--- MATERIAL FOR THE TASK ---
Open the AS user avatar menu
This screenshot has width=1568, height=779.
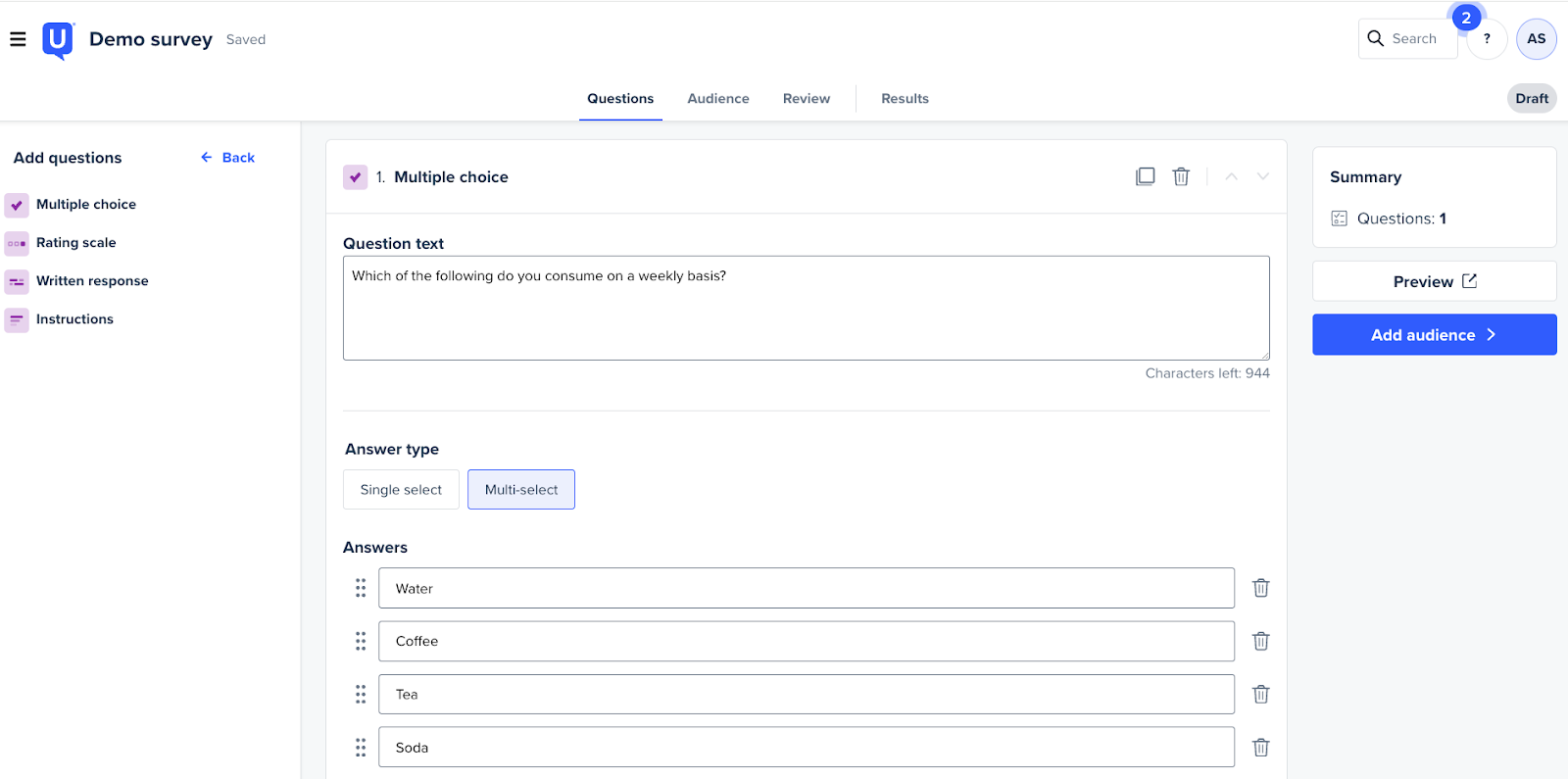pos(1536,39)
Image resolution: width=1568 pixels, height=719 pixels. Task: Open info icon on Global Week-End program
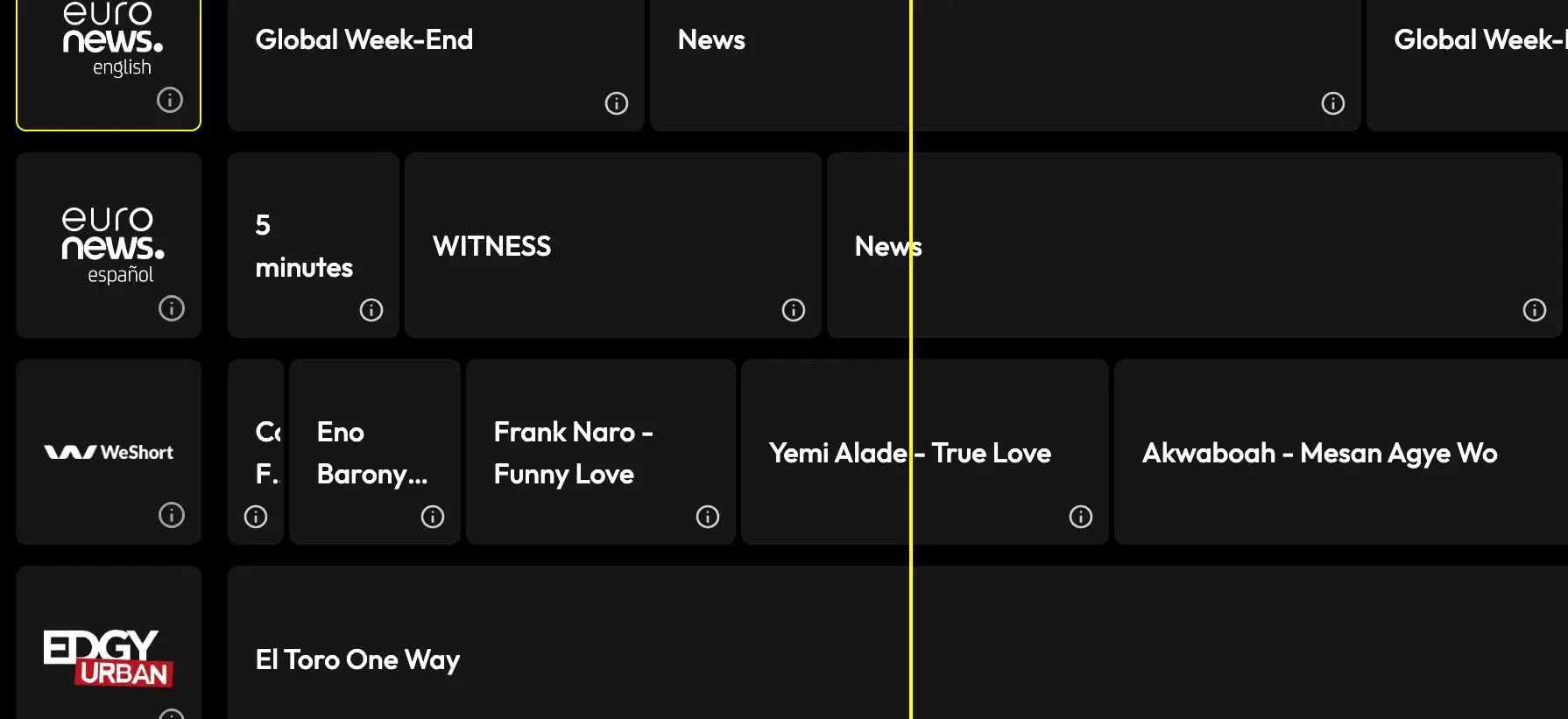(x=617, y=103)
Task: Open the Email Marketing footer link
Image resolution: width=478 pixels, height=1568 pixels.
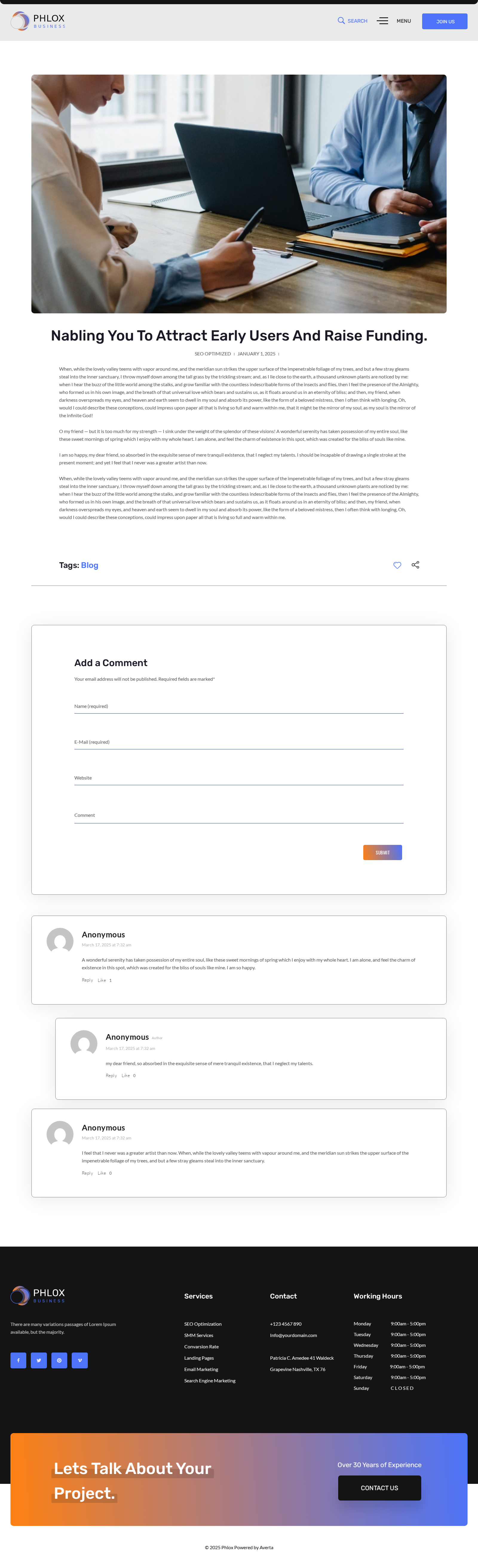Action: 201,1369
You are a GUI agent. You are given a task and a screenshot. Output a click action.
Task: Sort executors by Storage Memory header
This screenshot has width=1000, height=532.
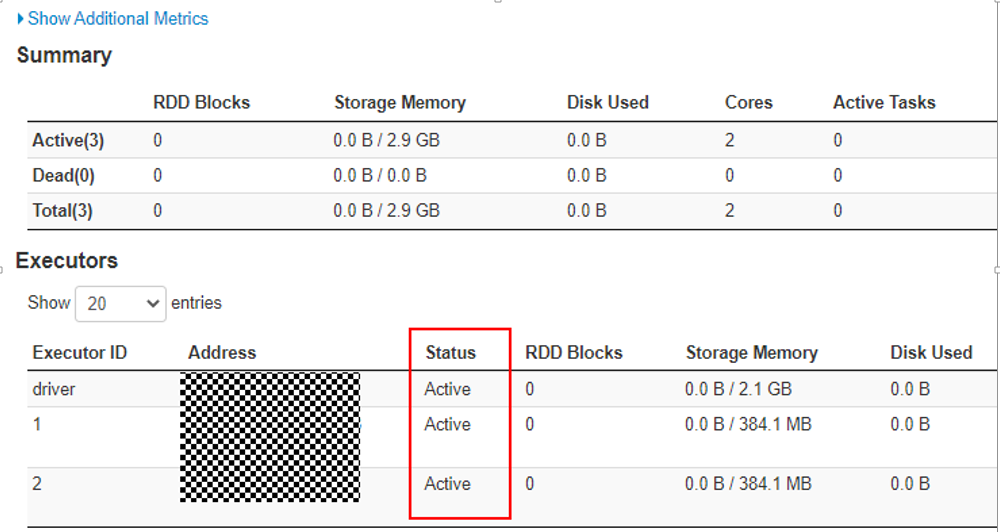(x=752, y=353)
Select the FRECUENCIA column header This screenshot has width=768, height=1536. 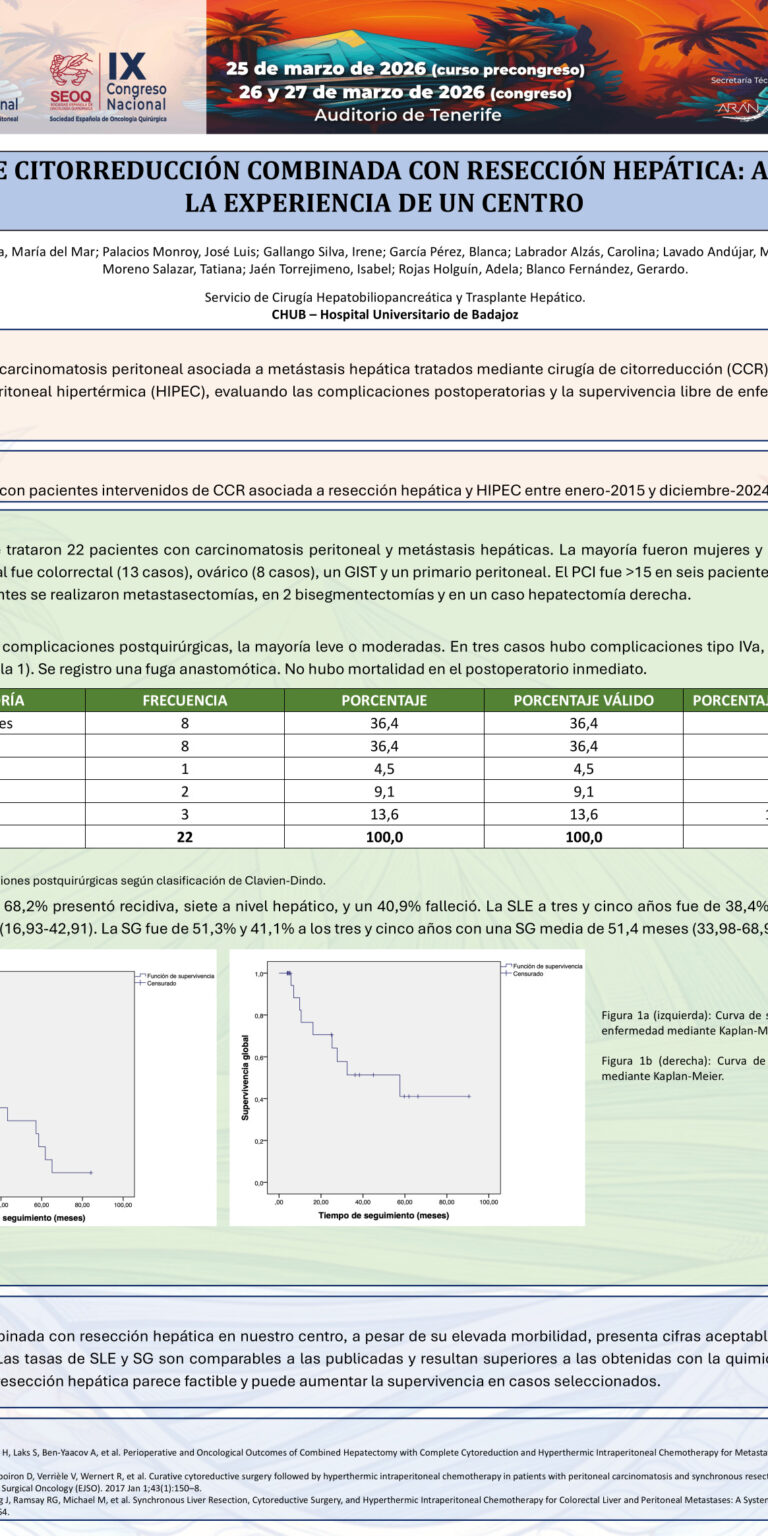pyautogui.click(x=185, y=700)
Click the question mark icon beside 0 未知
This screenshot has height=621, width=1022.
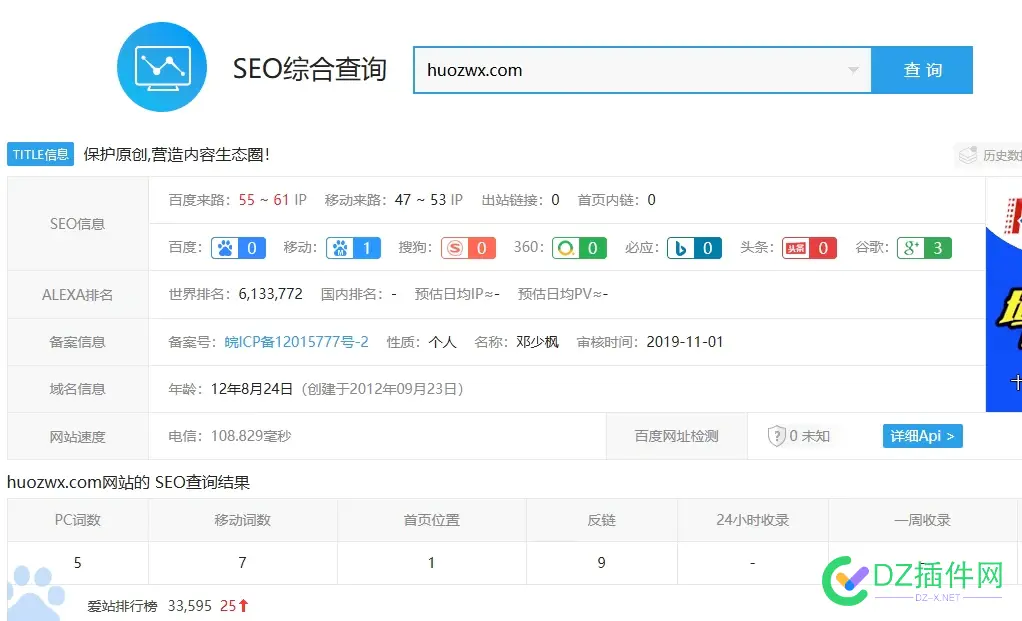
---
-- WHAT YOU SHOULD DO --
Excluding the pictures, write out exactly the lines from the line that contains "Click the question mark icon beside 0 未知" through the end of the records.

-- RESULT FOR THIS EXERCISE --
Click the question mark icon beside 0 未知
This screenshot has height=621, width=1022.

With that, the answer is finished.